## Begin Input records

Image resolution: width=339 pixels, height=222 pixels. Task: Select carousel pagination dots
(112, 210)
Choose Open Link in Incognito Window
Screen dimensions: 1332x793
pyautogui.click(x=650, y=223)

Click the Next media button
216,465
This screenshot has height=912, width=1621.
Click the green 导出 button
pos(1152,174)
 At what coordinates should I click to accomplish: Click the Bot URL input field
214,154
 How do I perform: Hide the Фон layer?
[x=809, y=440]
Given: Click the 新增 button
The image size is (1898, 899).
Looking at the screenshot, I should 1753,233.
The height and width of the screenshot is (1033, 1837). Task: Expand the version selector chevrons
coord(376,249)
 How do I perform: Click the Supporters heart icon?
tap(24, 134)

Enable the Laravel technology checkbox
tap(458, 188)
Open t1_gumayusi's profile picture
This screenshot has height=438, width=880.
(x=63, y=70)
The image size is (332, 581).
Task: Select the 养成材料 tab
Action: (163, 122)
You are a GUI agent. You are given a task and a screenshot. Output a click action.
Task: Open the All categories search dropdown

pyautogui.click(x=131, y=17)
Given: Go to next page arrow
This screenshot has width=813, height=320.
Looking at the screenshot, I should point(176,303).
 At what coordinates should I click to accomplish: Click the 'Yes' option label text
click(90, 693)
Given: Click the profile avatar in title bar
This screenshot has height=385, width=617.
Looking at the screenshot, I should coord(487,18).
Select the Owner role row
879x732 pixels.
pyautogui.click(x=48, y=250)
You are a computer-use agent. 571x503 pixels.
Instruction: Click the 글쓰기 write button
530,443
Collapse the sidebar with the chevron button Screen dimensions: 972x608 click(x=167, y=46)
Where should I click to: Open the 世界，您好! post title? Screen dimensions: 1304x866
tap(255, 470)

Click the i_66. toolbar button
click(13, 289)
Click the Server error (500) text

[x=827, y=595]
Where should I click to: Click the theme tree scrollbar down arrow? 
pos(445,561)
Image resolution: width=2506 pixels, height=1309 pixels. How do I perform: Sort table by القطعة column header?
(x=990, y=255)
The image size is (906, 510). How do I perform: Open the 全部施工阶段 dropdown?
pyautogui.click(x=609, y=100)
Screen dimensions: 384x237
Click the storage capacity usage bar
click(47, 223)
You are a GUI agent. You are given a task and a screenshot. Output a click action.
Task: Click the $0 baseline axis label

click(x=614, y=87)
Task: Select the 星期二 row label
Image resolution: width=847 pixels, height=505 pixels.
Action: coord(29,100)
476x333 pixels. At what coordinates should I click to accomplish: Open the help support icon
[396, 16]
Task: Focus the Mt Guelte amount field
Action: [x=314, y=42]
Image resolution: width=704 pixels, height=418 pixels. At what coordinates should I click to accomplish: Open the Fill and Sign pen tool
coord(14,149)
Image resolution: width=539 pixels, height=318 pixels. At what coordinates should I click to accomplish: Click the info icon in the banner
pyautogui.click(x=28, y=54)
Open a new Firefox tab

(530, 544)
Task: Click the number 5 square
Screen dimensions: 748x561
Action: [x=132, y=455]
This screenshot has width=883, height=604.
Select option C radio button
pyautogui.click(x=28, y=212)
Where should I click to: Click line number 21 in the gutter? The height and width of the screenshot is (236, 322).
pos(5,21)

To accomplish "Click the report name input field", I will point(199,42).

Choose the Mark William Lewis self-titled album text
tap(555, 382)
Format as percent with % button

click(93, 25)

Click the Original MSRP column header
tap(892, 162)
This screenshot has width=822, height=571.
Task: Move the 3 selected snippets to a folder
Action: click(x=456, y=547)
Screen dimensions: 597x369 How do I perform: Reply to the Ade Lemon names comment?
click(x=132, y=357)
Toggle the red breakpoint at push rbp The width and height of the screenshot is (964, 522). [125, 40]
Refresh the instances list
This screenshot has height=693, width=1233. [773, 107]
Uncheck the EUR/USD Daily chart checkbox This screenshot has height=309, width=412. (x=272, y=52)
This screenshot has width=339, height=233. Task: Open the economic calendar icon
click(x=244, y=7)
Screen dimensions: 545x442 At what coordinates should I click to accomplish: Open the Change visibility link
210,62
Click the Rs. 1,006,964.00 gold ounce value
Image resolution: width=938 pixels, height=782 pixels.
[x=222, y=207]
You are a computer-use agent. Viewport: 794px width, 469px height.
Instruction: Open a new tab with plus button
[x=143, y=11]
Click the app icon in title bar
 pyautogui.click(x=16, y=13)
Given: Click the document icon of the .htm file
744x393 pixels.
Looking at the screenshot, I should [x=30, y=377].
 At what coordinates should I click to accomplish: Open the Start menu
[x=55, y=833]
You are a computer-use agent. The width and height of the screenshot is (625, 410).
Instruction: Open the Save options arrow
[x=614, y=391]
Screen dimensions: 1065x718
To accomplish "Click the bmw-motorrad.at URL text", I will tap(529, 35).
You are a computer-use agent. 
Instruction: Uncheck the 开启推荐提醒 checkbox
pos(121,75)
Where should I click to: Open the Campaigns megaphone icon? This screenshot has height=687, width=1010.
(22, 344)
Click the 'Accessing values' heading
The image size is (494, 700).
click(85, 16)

## End Input records

▸ **The exercise**
Rewrite the stretch from the start of the material through the line containing "Collapse the sidebar", replacing "title bar" with "window header" and leaving everything else unchanged.

▸ **The reply**
Image resolution: width=339 pixels, height=222 pixels. Task: Select carousel pagination dots
(112, 210)
Choose Open Link in Incognito Window
Screen dimensions: 1332x793
pyautogui.click(x=650, y=223)

Click the Next media button
216,465
This screenshot has height=912, width=1621.
Click the green 导出 button
pos(1152,174)
 At what coordinates should I click to accomplish: Click the Bot URL input field
214,154
 How do I perform: Hide the Фон layer?
[x=809, y=440]
Given: Click the 新增 button
The image size is (1898, 899).
Looking at the screenshot, I should 1753,233.
The height and width of the screenshot is (1033, 1837). Task: Expand the version selector chevrons
coord(376,249)
 How do I perform: Click the Supporters heart icon?
tap(24, 134)

Enable the Laravel technology checkbox
tap(458, 188)
Open t1_gumayusi's profile picture
This screenshot has height=438, width=880.
(x=63, y=70)
The image size is (332, 581).
Task: Select the 养成材料 tab
Action: (163, 122)
You are a GUI agent. You are given a task and a screenshot. Output a click action.
Task: Open the All categories search dropdown

pyautogui.click(x=131, y=17)
Given: Go to next page arrow
This screenshot has width=813, height=320.
Looking at the screenshot, I should point(176,303).
 At what coordinates should I click to accomplish: Click the 'Yes' option label text
click(90, 693)
Given: Click the profile avatar in window header
This screenshot has height=385, width=617.
Looking at the screenshot, I should coord(487,18).
Select the Owner role row
879x732 pixels.
pyautogui.click(x=48, y=250)
You are a computer-use agent. 571x503 pixels.
Instruction: Click the 글쓰기 write button
530,443
Collapse the sidebar with the chevron button Screen dimensions: 972x608 click(x=167, y=46)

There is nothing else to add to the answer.